● **TAREA A REALIZAR**:
Extrae literalmente del texto de lectura el fragmento que comienza en "Pero como a" y termina en "supuesto sin Ciudadanos.".

● **TEXTO DE LECTURA**:
************

Los de Ciudadanos están con esto de la intransigencia de Vox en materia de protección contra la violencia machista sin saber muy bien qué hacer y qué decir. Su proclamado centrismo tiembla como un flan casero cada vez que se menciona la bicha. Dicen que no les gusta, pero no se atreven a plantar cara a la intolerancia. Sí pero no; no pero sí. Circunloquios y juegos malabares. Al fin y al cabo falta de claridad ideológica. Se limitan a recordar que su pacto es con el PP, sin aclarar qué ocurrirá si, como parece cierto, los populares a su vez pactan con la ultraderecha.

Pero como a los tres les resultaría muy duro perder el gobierno de Andalucía por un asunto que según parece ni les va ni les viene, no tengo la menor duda de que juntos acabarán desatando el nudo gordiano. Todo sea –dirán- por acabar con la hegemonía del socialismo andaluz, que por cierto fue, una vez más, la opción más votada en las últimas elecciones, aunque no las ganara.

Cuando voy a darle al “enter” para publicar este artículo, me entero de que los secretarios generales del PP y de Vox -Teodoro García Egea y Javier Ortega Smith respectivamente- van a reunirse con discreción para cerrar un acuerdo definitivo que zanje tan incómoda situación. Por supuesto sin Ciudadanos.

Hay que ver cómo está el patio de mis vecinos.

5 de enero de 2019

No le pidas a un esclerótico que baile la samba

Nunca me ha gustado la expresión “en mis tiempos”, porque quien la utiliza considera que los actuales ya no le pertenecen. Se trata de una frase que presupone que el ser humano atraviesa durante algunos años una fase en la que es dueño y señor de su destino y que, terminada ésta, su vida útil, la capacidad de influir en el entorno que lo rodea se ha acabado. Y aunque todos sabemos que estas palabras a lo que en realidad aluden es a la juventud, me niego a aceptarla como válida por su inexactitud. Los tiempos de uno empiezan el día que nace y acaban el que muere. Nada por tanto tienen que ver con la edad.

************

● **DATOS DE ORIGEN**:
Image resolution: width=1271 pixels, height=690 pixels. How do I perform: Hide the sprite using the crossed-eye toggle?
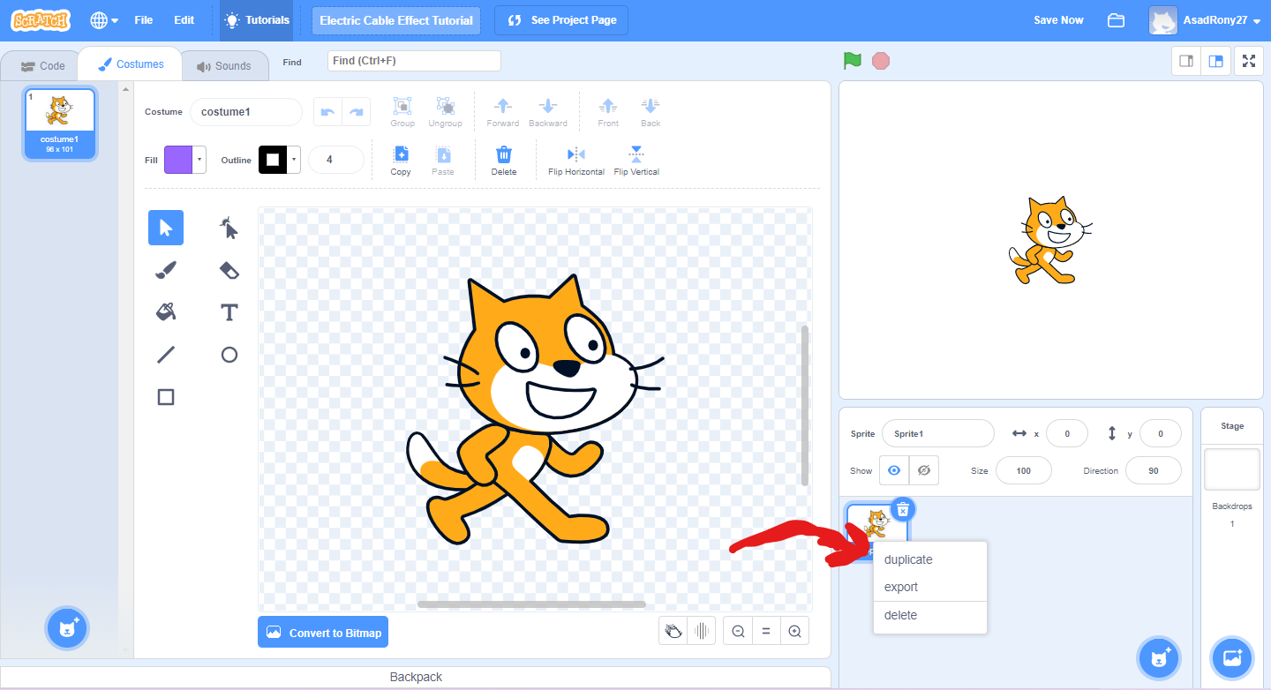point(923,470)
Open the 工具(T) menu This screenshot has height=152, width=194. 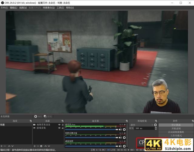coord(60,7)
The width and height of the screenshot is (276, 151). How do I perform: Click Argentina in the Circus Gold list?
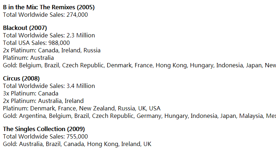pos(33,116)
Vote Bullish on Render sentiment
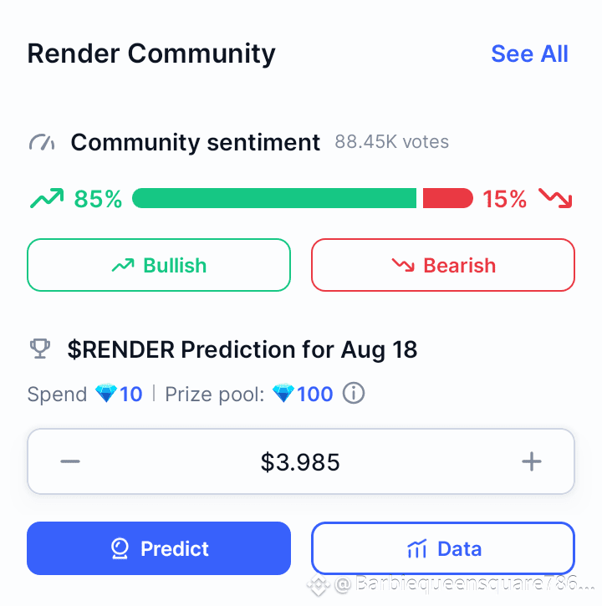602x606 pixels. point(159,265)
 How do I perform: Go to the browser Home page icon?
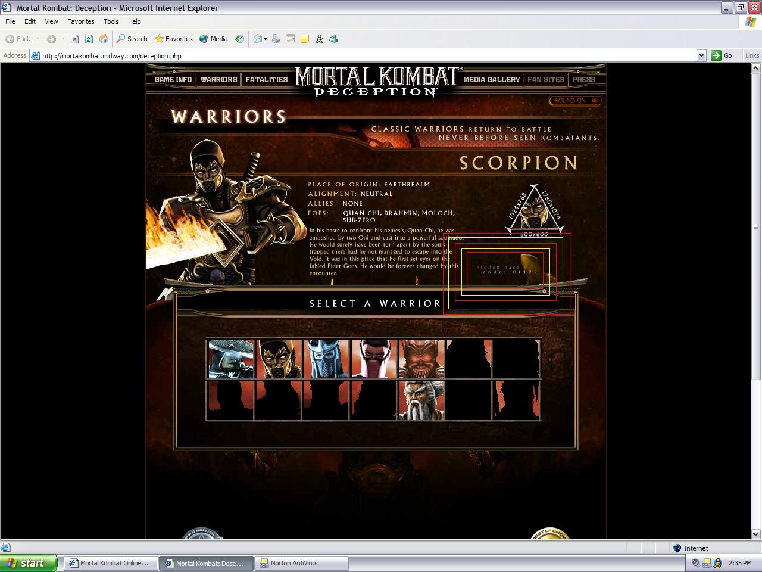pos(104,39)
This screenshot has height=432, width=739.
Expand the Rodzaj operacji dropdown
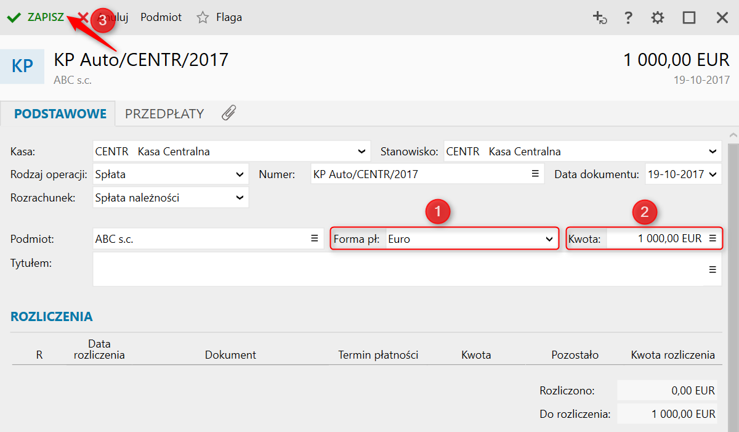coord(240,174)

************

● **ESPACIO DE RESPUESTA**:
Pero como a los tres les resultaría muy duro perder el gobierno de Andalucía por un asunto que según parece ni les va ni les viene, no tengo la menor duda de que juntos acabarán desatando el nudo gordiano. Todo sea –dirán- por acabar con la hegemonía del socialismo andaluz, que por cierto fue, una vez más, la opción más votada en las últimas elecciones, aunque no las ganara.

Cuando voy a darle al “enter” para publicar este artículo, me entero de que los secretarios generales del PP y de Vox -Teodoro García Egea y Javier Ortega Smith respectivamente- van a reunirse con discreción para cerrar un acuerdo definitivo que zanje tan incómoda situación. Por supuesto sin Ciudadanos.